The distinction, which is made in the Scriptures between the two, is regarded so obvious and incontrovertible by most writers, that it has naturally passed, as an established truth, into treatises on theology. It is also recognized almost constantly in sermons, and in religious exhortations and conversation. There is, perhaps, as much unanimity among religious men on this subject as on almost any subject of theological inquiry. And the attempt to confound justification and sanctification together, which has been made from time to time, would necessarily tend, if it were successful, to perplex and confuse the established forms of speech among men, as well as the authorized and scriptural modes of religious thought.

We remark in conclusion, that although these two states of religious experience are distinct from each other, they nevertheless may be regarded as having something in common, which establishes an intimate relationship between them. This fact has already been alluded to. In both cases, in sanctification as well as in justification, we ultimately receive every thing from Christ. And we are obliged, also, in both cases, to receive it in that meek and submissive spirit which recognizes our own unworthiness and nothingness. Every thing is received, also, through the same channel, viz., by faith. We may say, further, that there can be no such thing as sanctification without antecedent justification. The latter may be considered as the commencement or first coming of that hidden life in the soul, which is completed in the former. We are not to suppose, however, because there are some things common to justification and sanctification, and because they are in some respects closely related, that they are, therefore, the same thing. This would be a very unsafe mode of argument. There are some things common to memory and reasoning, and yet memory and reasoning are distinct. There are some things common to reasoning and imagination, and yet there can be no doubt that they are very distinct departments of the mind. There is a close connection between liberty and power; for instance, where there is no power there can be no liberty; yet they ought not to be confounded together. There are some things common to faith and love, or which connect them together in some way, (such as that they are both the gift of God, and that faith acts by love,) and yet all agree that they cannot be considered as identical; and thus justification and sanctification, although they are closely connected, are nevertheless two things, and the distinction between them is a very important one.

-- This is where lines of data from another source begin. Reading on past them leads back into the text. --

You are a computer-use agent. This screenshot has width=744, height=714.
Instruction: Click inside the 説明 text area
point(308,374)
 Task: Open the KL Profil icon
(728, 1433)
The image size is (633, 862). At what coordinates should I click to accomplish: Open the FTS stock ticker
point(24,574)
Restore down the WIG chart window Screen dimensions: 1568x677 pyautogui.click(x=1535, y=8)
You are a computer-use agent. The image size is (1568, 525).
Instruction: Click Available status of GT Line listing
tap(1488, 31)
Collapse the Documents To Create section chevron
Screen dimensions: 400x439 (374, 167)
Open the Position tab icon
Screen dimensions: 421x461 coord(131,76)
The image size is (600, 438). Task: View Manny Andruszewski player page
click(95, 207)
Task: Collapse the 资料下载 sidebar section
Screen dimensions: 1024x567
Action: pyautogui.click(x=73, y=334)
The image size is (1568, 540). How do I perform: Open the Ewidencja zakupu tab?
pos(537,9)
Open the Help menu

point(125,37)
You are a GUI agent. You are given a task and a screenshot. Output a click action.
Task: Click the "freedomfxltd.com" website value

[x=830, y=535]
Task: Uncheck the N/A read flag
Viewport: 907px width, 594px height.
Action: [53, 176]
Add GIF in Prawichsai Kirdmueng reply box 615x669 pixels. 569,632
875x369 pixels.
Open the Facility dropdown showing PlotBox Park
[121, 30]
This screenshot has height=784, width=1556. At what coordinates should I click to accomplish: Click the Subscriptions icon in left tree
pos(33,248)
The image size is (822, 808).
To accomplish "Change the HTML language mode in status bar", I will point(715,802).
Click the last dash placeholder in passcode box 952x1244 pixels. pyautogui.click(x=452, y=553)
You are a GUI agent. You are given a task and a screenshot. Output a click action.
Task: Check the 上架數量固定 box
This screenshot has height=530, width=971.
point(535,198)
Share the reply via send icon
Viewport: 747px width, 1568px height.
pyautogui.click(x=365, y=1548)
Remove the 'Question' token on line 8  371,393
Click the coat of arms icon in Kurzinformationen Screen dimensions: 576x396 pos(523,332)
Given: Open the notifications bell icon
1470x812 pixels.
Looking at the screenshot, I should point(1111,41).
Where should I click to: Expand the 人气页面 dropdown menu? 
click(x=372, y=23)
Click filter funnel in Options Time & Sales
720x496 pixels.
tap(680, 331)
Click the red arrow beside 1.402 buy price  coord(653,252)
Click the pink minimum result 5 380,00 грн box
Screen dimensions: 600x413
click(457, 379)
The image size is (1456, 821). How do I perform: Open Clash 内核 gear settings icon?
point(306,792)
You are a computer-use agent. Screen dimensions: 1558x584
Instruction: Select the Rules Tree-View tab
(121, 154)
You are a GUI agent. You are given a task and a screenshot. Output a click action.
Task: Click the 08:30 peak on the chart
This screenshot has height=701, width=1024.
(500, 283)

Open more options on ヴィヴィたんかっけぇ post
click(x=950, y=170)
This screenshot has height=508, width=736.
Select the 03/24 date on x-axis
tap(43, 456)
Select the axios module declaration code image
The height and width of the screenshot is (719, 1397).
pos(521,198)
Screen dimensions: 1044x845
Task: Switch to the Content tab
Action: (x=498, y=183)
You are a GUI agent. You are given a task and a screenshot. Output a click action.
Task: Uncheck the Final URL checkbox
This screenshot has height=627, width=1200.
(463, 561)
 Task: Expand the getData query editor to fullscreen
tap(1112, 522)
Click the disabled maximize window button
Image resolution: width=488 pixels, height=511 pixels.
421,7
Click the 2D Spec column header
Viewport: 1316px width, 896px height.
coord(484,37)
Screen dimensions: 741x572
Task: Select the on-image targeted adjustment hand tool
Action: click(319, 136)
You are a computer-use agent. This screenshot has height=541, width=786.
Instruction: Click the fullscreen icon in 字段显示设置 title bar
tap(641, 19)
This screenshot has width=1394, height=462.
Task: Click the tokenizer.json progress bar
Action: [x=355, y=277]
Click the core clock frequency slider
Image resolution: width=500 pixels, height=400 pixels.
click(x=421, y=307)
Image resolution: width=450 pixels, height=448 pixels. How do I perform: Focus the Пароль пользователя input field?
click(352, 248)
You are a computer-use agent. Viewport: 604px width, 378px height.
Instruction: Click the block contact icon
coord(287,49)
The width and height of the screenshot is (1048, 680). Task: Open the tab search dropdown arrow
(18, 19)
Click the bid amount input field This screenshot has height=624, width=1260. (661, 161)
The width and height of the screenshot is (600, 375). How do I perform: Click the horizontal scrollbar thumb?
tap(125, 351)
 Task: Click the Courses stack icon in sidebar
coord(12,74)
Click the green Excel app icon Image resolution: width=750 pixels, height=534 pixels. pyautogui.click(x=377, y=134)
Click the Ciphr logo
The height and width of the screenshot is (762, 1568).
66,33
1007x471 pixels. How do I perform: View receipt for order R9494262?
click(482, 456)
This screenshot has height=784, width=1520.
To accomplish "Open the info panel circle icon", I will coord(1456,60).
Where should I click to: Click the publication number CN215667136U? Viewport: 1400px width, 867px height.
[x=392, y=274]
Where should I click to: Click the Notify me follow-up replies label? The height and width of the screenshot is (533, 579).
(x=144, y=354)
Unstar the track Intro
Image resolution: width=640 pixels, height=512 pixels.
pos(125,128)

Let us, therefore, who humbly hope that we are justified by the blood of Christ, seek also to be sanctified. Let it not be sufficient for us that our sins have been forgiven; but let us strive to gain the victory over sin, and to exclude it from the heart in all future time. Well may we exclaim, in the gratitude of our hearts, praise be for that grace which sanctifies, as well as for that which justifies; for that which keeps the heart clean in time to come, as well as for that which washes away the stains of the past. It is holiness which adds its highest value and its transcendent beauty to forgiveness.

“O for a heart to praise my God,
A heart from sin set free!
A heart that alway feels thy blood,
So freely spilt for me.
A heart in every thought renewed,
And full of love divine;
Perfect and right, and pure and good
A copy, Lord, of thine."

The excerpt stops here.